Table 15.4 displays the results of an OLS regression on a subsample of the first 10 individuals in the dataset $nls\_panel$ . The table is generated by the previous code sequence, where the novelty is using the factor variable $id$ . The function factor() generates dummy variables for all categories of the variable, taking the first category as the reference. To include the reference in the output, one needs to exclude the constant from the regression model by including the term $-1$ in the regression formula. When the constant is not excluded, the coefficients of the dummy variables represent, as usual, the difference between the respective category and the benchmark one.

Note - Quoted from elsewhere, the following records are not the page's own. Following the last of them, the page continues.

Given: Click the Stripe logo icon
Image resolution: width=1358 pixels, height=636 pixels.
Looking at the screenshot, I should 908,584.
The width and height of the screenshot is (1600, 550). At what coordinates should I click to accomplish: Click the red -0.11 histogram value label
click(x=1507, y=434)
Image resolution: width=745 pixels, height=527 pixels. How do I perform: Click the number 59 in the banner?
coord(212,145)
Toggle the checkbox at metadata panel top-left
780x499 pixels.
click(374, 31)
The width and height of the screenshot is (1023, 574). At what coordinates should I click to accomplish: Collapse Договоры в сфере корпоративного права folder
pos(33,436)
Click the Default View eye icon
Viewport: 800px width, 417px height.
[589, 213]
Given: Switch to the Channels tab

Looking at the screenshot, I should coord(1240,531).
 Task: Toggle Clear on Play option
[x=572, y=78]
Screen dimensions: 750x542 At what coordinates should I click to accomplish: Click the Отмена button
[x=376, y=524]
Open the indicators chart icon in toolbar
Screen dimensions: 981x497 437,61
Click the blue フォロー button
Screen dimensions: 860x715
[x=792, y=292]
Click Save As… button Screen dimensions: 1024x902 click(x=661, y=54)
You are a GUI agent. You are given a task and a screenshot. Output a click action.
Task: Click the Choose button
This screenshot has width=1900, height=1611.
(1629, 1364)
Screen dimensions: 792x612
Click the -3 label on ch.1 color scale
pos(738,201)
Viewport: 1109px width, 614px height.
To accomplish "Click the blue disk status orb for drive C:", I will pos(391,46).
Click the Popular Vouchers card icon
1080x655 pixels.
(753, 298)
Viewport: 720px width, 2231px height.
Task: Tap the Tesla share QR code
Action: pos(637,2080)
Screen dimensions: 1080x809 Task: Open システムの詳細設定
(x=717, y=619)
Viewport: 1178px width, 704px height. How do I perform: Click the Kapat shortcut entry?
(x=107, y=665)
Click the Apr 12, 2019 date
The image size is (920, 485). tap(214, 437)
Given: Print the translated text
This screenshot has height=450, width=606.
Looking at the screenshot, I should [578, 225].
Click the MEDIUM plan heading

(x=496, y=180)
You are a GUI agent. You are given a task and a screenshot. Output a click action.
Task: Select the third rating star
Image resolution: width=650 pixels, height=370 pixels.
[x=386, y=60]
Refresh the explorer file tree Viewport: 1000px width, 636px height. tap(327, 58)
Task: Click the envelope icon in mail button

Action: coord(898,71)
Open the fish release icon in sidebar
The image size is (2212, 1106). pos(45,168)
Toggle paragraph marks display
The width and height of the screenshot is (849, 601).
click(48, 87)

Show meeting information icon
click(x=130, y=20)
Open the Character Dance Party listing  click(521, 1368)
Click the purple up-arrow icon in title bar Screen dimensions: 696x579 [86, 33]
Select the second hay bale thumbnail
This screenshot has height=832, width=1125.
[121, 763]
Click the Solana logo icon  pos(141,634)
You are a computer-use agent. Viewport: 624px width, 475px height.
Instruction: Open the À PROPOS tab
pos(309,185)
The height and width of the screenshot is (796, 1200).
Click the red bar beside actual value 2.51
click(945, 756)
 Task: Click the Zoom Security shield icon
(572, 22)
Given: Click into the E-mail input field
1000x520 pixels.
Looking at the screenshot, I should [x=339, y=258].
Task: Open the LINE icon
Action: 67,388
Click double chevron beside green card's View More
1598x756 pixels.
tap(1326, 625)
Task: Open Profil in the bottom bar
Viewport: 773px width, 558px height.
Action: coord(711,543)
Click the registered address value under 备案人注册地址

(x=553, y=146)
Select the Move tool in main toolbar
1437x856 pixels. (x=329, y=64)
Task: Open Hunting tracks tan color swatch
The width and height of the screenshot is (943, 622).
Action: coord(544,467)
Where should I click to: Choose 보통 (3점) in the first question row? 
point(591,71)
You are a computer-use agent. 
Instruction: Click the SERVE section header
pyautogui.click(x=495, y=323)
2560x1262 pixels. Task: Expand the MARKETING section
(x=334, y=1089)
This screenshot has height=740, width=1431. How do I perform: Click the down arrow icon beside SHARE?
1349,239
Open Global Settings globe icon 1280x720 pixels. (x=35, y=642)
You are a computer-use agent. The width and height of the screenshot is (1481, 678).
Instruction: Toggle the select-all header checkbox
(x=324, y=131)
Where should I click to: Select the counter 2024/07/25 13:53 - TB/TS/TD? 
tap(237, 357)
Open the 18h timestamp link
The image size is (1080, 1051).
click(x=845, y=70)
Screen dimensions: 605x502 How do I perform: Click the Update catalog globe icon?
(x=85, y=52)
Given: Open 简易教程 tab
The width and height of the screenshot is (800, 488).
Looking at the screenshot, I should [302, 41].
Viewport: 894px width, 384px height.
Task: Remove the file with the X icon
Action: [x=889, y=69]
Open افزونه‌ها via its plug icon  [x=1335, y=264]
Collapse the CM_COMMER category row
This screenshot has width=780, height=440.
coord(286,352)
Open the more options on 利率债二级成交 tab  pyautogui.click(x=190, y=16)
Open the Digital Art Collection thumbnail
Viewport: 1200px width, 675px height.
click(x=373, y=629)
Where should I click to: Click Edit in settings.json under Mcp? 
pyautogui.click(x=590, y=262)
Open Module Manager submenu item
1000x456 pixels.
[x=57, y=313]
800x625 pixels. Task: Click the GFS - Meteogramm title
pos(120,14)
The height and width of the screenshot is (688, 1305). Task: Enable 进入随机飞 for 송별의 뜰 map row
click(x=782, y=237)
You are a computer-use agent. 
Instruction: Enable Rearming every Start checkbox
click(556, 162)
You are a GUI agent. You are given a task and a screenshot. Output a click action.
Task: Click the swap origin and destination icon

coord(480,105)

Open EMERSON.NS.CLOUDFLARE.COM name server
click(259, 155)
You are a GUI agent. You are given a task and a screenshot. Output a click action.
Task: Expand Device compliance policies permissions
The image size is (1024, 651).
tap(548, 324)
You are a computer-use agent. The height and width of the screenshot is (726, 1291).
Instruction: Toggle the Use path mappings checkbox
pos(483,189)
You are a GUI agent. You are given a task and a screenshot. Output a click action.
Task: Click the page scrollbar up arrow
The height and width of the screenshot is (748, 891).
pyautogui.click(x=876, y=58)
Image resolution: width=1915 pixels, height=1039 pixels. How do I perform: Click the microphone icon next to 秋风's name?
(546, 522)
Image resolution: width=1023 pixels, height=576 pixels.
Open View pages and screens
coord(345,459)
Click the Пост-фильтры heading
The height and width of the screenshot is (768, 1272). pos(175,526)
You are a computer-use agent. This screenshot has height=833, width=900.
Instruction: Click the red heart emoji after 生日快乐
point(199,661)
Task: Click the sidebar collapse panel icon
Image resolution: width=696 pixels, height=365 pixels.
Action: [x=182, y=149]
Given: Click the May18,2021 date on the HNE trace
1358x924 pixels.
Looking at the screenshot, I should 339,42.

However, to estimate a fixed effects in $R$ we do not need to create the dummy variables, but use the option model="within" in the plm() function. The following code fragment uses the whole sample.

wage.within <- plm(lwage~exper+I(exper^2)+
                  tenure+I(tenure^2)+south+union,
                  data=nlspd, 
                  model="within")
tbl <- tidy(wage.within)
kable(tbl, digits=5, caption=
"Fixed effects using 'within' with full sample")

Table 15.5: Fixed effects using ‘within’ with full sample
term	estimate	std.error	statistic	p.value
exper	0.04108	0.00662	6.20590	0.00000
I(exper^2)	-0.00041	0.00027	-1.49653	0.13463
tenure	0.01391	0.00328	4.24333	0.00002
I(tenure^2)	-0.00090	0.00021	-4.35357	0.00001
south	-0.01632	0.03615	-0.45153	0.65164
union	0.06370	0.01425	4.46879	0.00001

wage10.within <- plm(lwage~exper+I(exper^2)+
                  tenure+I(tenure^2)+union,
                  data=nls10, 
                  model="within")
tbl <- tidy(wage10.within)
kable(tbl, digits=5, caption=
  "Fixed effects using the 'within' model option for n=10")

Table 15.6: Fixed effects using the ‘within’ model option for n=10
term	estimate	std.error	statistic	p.value
exper	0.23800	0.18776	1.26758	0.21332
I(exper^2)	-0.00819	0.00790	-1.03584	0.30738
tenure	-0.01235	0.03414	-0.36171	0.71974
I(tenure^2)	0.00230	0.00269	0.85407	0.39887
union	0.11354	0.15086	0.75263	0.45670

Table 15.6 presents the fixed effects model results for the subsample of $10$ individuals of the dataset $nls\_panel$ . This is to be compared to Table 15.4 to see that the within method is equiivalent to including the dummies in the model. An interesting comparison is between the pooled and fixed effect models. Comparing Table 15.2 with Table 15.5 one can notice that including accounting for individual heterogeneity significantly lowers the marginal effects of the variables.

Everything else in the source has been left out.